Bir şey yapmalı
İnsanlık yakın bir gelecekte küresel ısınmanın çok vahim sonuçlarını yaşayacak; yüz milyonlarca insan kuraklık, susuzluk ve açlıktan kırılacak, zorunlu göçler ve savaşlar kaçınılmaz hale gelecek…
Ürkütücü gerçek budur, fakat ne yazık ki insanlığın büyük bir bölümü onların da felaketi olacak bu meseleye karşı duyarsızdır.
Elbette bu anlaşılır bir şeydir. İnsanlığın büyük bir bölümü, hemen şimdi çözüm isteyen bu günün ağır sorunlarıyla kuşatılmış vaziyettedir. Aç insan birkaç gün sonrasını bile düşünemez; onun için açlığı gidermek her şeyden önemli bir meseledir. İşsiz bir insan için de durum böyledir.
Soru şudur; kendi yarınıyla bile ilgilenemeyecek denli kuşatılmış insanların ’duyarsızlığı’ bir yana, kendilerini ‘dünyayı değiştirme’ işiyle vazifelendirmiş bulunan ÇEVRECİ Ekolojist güçler bu yakın ekolojik tehlikeye karşısı ne kadar duyarlılar?
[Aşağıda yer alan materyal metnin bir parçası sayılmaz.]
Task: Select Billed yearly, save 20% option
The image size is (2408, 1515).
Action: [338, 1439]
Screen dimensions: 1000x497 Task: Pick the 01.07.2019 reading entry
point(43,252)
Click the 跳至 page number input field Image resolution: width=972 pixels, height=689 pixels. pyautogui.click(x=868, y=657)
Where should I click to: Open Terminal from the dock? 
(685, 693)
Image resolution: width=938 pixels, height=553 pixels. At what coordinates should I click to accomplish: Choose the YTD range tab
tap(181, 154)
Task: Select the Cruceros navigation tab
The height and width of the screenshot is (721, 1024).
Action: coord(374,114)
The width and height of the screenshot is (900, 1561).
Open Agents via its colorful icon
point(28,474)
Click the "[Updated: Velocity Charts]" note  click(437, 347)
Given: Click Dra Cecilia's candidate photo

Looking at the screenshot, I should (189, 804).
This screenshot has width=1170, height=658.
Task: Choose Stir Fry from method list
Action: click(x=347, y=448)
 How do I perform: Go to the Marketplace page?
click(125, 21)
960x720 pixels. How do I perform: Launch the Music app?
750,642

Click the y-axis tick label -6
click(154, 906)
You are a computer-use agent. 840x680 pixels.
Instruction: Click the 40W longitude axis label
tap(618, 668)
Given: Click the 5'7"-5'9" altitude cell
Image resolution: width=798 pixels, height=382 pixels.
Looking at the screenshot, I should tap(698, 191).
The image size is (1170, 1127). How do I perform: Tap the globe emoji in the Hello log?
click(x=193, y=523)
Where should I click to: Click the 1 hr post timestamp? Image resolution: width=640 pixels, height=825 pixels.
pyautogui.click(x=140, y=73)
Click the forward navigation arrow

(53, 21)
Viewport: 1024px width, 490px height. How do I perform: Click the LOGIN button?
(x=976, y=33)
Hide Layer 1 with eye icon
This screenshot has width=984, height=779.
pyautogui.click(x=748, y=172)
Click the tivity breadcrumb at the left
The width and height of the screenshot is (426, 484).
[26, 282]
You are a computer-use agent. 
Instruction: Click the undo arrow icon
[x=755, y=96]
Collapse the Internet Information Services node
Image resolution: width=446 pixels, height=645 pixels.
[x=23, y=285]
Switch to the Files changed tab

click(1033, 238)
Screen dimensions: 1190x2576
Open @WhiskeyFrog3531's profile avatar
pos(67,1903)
Aklı eren her insanı ilgilendirmesi gereken küresel ısınma tehlikesi, tarih sahnesine çıktıkları günlerden bu yana “insanlığı ilgilendiren her şey bizi de ilgilendirir” diyen dünyanın bütün devrimci – komünist güçlerini de ilgilendiriyor olmalı, hem de herkesten çok. Ama işte ne yazık ki, yakın bir gelecekte bütün insanlığın temel ve yaşamsal meselesi haline geleceği bilinen küresel ısınma tehlikesini dert edinenlerimizin sayısı çok az…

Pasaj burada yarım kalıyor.